**ABOUT THIS EXERCISE:**
When you transcribe the data below, reproduce every line exactly and leave each picture out.

**MATERIAL SUPPLIED:**
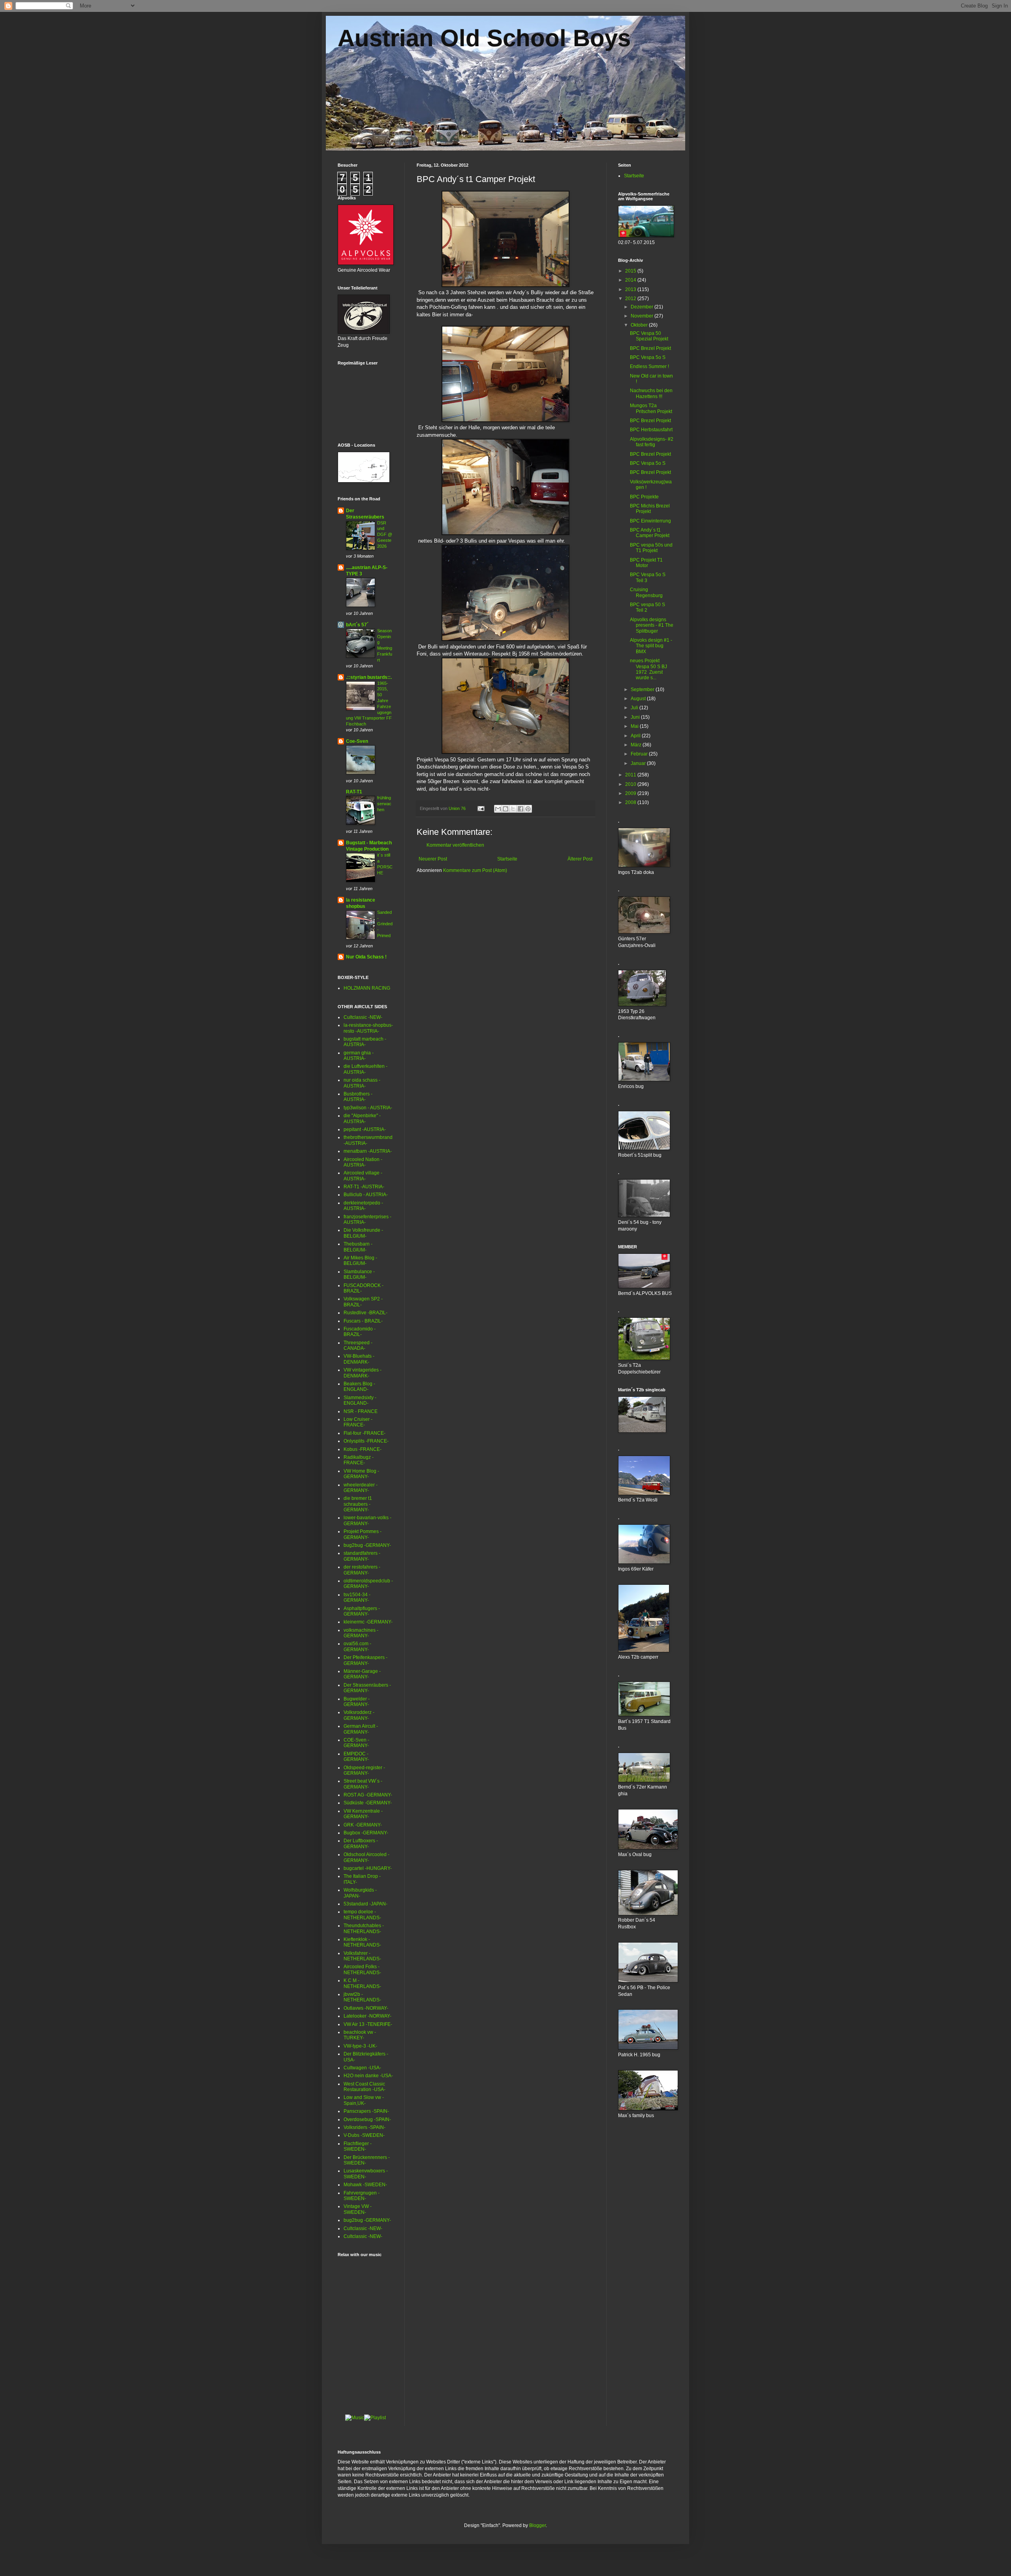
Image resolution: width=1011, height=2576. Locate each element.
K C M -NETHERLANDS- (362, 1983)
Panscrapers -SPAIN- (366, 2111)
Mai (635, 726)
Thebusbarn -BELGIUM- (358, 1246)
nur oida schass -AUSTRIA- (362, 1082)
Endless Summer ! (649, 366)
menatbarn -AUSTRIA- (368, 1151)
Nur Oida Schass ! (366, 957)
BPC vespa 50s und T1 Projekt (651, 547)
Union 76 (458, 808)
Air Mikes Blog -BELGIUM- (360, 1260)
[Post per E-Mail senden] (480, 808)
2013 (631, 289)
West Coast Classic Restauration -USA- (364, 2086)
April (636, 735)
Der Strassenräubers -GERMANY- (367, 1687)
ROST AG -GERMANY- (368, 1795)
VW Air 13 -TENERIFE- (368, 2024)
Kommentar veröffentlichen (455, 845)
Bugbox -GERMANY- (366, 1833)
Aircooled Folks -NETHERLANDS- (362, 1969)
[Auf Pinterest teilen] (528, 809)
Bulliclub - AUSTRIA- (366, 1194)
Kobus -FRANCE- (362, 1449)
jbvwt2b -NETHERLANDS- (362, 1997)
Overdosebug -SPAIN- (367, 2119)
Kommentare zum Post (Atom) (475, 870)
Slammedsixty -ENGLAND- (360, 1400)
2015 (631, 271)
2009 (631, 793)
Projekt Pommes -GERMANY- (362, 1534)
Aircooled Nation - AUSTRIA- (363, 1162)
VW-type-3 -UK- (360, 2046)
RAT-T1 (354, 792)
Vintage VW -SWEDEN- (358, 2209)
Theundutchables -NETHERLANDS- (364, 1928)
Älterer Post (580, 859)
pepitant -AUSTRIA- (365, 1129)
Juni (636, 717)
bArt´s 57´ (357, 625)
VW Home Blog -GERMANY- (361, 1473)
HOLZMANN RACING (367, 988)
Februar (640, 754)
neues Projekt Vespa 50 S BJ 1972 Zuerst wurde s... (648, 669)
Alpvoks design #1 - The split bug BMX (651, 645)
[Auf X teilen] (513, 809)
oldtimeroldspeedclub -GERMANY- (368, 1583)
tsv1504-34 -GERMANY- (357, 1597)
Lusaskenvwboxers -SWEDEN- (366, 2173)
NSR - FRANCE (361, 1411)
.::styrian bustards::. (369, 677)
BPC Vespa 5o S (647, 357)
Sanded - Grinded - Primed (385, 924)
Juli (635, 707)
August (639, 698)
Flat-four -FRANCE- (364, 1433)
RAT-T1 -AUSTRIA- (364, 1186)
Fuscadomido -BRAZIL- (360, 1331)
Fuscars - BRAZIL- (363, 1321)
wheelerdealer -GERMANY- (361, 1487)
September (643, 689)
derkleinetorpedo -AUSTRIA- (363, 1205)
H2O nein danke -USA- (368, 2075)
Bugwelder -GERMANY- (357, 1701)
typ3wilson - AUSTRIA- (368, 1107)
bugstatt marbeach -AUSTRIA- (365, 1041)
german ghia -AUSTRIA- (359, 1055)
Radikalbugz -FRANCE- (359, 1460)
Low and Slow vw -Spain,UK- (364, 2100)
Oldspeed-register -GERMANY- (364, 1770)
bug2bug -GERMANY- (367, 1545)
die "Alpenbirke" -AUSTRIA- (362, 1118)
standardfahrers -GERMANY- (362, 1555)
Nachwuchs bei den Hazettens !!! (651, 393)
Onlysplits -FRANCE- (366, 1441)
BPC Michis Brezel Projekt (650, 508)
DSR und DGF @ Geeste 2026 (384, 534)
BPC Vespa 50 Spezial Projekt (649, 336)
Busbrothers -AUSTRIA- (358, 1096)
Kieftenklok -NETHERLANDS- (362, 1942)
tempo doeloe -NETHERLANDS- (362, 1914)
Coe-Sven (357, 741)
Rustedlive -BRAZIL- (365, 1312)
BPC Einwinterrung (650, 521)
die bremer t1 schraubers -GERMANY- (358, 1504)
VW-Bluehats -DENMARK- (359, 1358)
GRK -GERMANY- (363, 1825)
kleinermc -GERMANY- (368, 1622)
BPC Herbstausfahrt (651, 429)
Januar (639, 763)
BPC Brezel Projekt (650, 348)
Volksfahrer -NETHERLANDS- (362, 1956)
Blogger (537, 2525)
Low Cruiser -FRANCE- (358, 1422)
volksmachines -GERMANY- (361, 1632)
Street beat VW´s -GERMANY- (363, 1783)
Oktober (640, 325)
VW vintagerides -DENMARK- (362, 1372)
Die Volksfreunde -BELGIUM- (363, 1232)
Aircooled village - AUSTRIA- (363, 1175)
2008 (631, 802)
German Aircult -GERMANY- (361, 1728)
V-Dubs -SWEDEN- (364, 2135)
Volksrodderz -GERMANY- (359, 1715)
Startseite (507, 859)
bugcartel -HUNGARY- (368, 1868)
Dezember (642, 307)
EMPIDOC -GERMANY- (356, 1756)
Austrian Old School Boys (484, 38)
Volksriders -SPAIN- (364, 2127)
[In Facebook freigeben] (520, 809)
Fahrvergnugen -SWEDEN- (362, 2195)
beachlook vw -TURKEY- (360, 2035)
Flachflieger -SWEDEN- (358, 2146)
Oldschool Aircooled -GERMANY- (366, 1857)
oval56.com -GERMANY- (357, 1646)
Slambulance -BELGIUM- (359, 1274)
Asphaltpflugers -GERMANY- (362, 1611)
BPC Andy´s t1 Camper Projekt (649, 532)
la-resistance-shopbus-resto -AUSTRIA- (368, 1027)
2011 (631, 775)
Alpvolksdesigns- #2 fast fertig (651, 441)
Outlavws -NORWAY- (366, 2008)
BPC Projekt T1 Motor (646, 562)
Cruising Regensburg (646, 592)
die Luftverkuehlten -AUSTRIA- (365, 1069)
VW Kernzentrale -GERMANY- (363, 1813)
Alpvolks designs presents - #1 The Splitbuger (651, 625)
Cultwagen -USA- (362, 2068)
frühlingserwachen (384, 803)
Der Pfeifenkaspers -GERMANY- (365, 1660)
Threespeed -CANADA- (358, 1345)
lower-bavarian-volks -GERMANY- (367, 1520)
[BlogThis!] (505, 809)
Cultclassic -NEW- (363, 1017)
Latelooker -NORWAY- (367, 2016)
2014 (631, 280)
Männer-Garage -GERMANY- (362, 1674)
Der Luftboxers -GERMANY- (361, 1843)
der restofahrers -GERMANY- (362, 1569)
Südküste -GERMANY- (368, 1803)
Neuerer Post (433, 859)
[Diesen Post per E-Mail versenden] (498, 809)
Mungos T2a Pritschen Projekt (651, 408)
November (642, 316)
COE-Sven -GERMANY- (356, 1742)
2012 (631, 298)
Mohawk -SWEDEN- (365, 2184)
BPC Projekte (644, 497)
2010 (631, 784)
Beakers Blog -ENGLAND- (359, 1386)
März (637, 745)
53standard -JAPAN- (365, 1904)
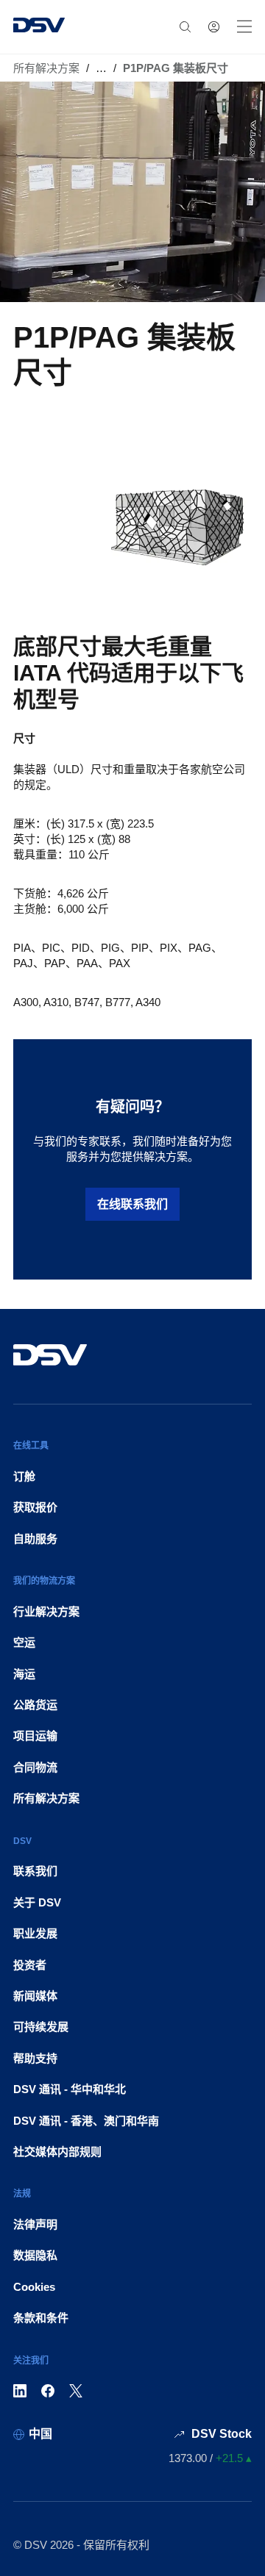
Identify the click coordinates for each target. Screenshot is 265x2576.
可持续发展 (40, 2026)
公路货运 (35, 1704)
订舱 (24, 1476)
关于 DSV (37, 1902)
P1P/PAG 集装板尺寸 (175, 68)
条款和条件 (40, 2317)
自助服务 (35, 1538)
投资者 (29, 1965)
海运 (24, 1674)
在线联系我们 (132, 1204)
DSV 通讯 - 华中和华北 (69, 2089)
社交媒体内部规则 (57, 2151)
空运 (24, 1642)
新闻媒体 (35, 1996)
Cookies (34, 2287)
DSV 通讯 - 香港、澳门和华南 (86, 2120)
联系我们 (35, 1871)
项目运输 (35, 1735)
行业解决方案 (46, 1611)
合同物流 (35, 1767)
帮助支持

**TASK ANSWER:**
Image resolution: width=1011, height=2576. Locate each element.
K C M -NETHERLANDS- (362, 1983)
Panscrapers -SPAIN- (366, 2111)
Mai (635, 726)
Thebusbarn -BELGIUM- (358, 1246)
nur oida schass -AUSTRIA- (362, 1082)
Endless Summer ! (649, 366)
menatbarn -AUSTRIA- (368, 1151)
Nur Oida Schass ! (366, 957)
BPC vespa 50s und T1 Projekt (651, 547)
Union 76 (458, 808)
Air Mikes Blog -BELGIUM- (360, 1260)
[Post per E-Mail senden] (480, 808)
2013 (631, 289)
West Coast Classic Restauration -USA- (364, 2086)
April (636, 735)
Der Strassenräubers -GERMANY- (367, 1687)
ROST AG -GERMANY- (368, 1795)
VW Air 13 -TENERIFE- (368, 2024)
Kommentar veröffentlichen (455, 845)
Bugbox -GERMANY- (366, 1833)
Aircooled Folks -NETHERLANDS- (362, 1969)
[Auf Pinterest teilen] (528, 809)
Bulliclub - AUSTRIA- (366, 1194)
Kobus -FRANCE- (362, 1449)
jbvwt2b -NETHERLANDS- (362, 1997)
Overdosebug -SPAIN- (367, 2119)
Kommentare zum Post (Atom) (475, 870)
Slammedsixty -ENGLAND- (360, 1400)
2015 (631, 271)
2009 (631, 793)
Projekt Pommes -GERMANY- (362, 1534)
Aircooled Nation - AUSTRIA- (363, 1162)
VW-type-3 -UK- (360, 2046)
RAT-T1 (354, 792)
Vintage VW -SWEDEN- (358, 2209)
Theundutchables -NETHERLANDS- (364, 1928)
Älterer Post (580, 859)
pepitant -AUSTRIA- (365, 1129)
Juni (636, 717)
bArt´s 57´ (357, 625)
VW Home Blog -GERMANY- (361, 1473)
HOLZMANN RACING (367, 988)
Februar (640, 754)
neues Projekt Vespa 50 S BJ 1972 Zuerst wurde s... (648, 669)
Alpvoks design #1 - The split bug BMX (651, 645)
[Auf X teilen] (513, 809)
oldtimeroldspeedclub -GERMANY- (368, 1583)
tsv1504-34 -GERMANY- (357, 1597)
Lusaskenvwboxers -SWEDEN- (366, 2173)
NSR - FRANCE (361, 1411)
.::styrian bustards::. (369, 677)
BPC Vespa 5o S (647, 357)
Sanded - Grinded - Primed (385, 924)
Juli (635, 707)
August (639, 698)
Flat-four -FRANCE- (364, 1433)
RAT-T1 -AUSTRIA- (364, 1186)
Fuscadomido -BRAZIL- (360, 1331)
Fuscars - BRAZIL- (363, 1321)
wheelerdealer -GERMANY- (361, 1487)
September (643, 689)
derkleinetorpedo -AUSTRIA- (363, 1205)
H2O nein danke -USA- (368, 2075)
Bugwelder -GERMANY- (357, 1701)
typ3wilson - AUSTRIA- (368, 1107)
bugstatt marbeach -AUSTRIA- (365, 1041)
german ghia -AUSTRIA- (359, 1055)
Radikalbugz -FRANCE- (359, 1460)
Low and Slow vw -Spain,UK- (364, 2100)
Oldspeed-register -GERMANY- (364, 1770)
bug2bug -GERMANY- (367, 1545)
die "Alpenbirke" -AUSTRIA- (362, 1118)
standardfahrers -GERMANY- (362, 1555)
Nachwuchs bei den Hazettens !!! (651, 393)
Onlysplits -FRANCE- (366, 1441)
BPC Michis Brezel Projekt (650, 508)
DSR und DGF @ Geeste 2026 (384, 534)
BPC Vespa 50 Spezial Projekt (649, 336)
Busbrothers -AUSTRIA- (358, 1096)
Kieftenklok -NETHERLANDS- (362, 1942)
tempo doeloe -NETHERLANDS- (362, 1914)
Coe-Sven (357, 741)
Rustedlive -BRAZIL- (365, 1312)
BPC Einwinterrung (650, 521)
die bremer t1 schraubers -GERMANY- (358, 1504)
VW-Bluehats -DENMARK- (359, 1358)
GRK -GERMANY- (363, 1825)
kleinermc -GERMANY- (368, 1622)
BPC Herbstausfahrt (651, 429)
Januar (639, 763)
BPC Brezel Projekt (650, 348)
Volksfahrer -NETHERLANDS- (362, 1956)
Blogger (537, 2525)
Low Cruiser -FRANCE- (358, 1422)
volksmachines -GERMANY- (361, 1632)
Street beat VW´s -GERMANY- (363, 1783)
Oktober (640, 325)
VW vintagerides -DENMARK- (362, 1372)
Die Volksfreunde -BELGIUM- (363, 1232)
Aircooled village - AUSTRIA- (363, 1175)
2008 (631, 802)
German Aircult -GERMANY- (361, 1728)
V-Dubs -SWEDEN- (364, 2135)
Volksrodderz -GERMANY- (359, 1715)
Startseite (507, 859)
bugcartel -HUNGARY- (368, 1868)
Dezember (642, 307)
EMPIDOC -GERMANY- (356, 1756)
Austrian Old School Boys (484, 38)
Volksriders -SPAIN- (364, 2127)
[In Facebook freigeben] (520, 809)
Fahrvergnugen -SWEDEN- (362, 2195)
beachlook vw -TURKEY- (360, 2035)
Flachflieger -SWEDEN- (358, 2146)
Oldschool Aircooled -GERMANY- (366, 1857)
oval56.com -GERMANY- (357, 1646)
Slambulance -BELGIUM- (359, 1274)
Asphaltpflugers -GERMANY- (362, 1611)
BPC Andy´s t1 Camper Projekt (649, 532)
la-resistance-shopbus-resto -AUSTRIA- (368, 1027)
2011 (631, 775)
Alpvolksdesigns- #2 fast fertig (651, 441)
Outlavws -NORWAY- (366, 2008)
BPC Projekt T1 Motor (646, 562)
Cruising Regensburg (646, 592)
die Luftverkuehlten -AUSTRIA- (365, 1069)
VW Kernzentrale -GERMANY- (363, 1813)
Alpvolks designs presents - #1 The Splitbuger (651, 625)
Cultwagen -USA- (362, 2068)
frühlingserwachen (384, 803)
Der Pfeifenkaspers -GERMANY- (365, 1660)
Threespeed -CANADA- (358, 1345)
lower-bavarian-volks -GERMANY- (367, 1520)
[BlogThis!] (505, 809)
Cultclassic -NEW- (363, 1017)
Latelooker -NORWAY- (367, 2016)
2014 (631, 280)
Männer-Garage -GERMANY- (362, 1674)
Der Luftboxers -GERMANY- (361, 1843)
der restofahrers -GERMANY- (362, 1569)
Südküste -GERMANY- (368, 1803)
Neuerer Post (433, 859)
[Diesen Post per E-Mail versenden] (498, 809)
Mungos T2a Pritschen Projekt (651, 408)
November (642, 316)
COE-Sven -GERMANY- (356, 1742)
2012 (631, 298)
Mohawk -SWEDEN- (365, 2184)
BPC Projekte (644, 497)
2010 (631, 784)
Beakers Blog -ENGLAND- (359, 1386)
März (637, 745)
53standard -JAPAN- (365, 1904)
Identify the click coordinates for each target. Screenshot is 265x2576.
可持续发展 (40, 2026)
公路货运 (35, 1704)
订舱 (24, 1476)
关于 DSV (37, 1902)
P1P/PAG 集装板尺寸 (175, 68)
条款和条件 (40, 2317)
自助服务 (35, 1538)
投资者 (29, 1965)
海运 (24, 1674)
在线联系我们 (132, 1204)
DSV 通讯 - 华中和华北 (69, 2089)
社交媒体内部规则 (57, 2151)
空运 (24, 1642)
新闻媒体 (35, 1996)
Cookies (34, 2287)
DSV 通讯 - 香港、澳门和华南 (86, 2120)
联系我们 (35, 1871)
项目运输 (35, 1735)
行业解决方案 (46, 1611)
合同物流 (35, 1767)
帮助支持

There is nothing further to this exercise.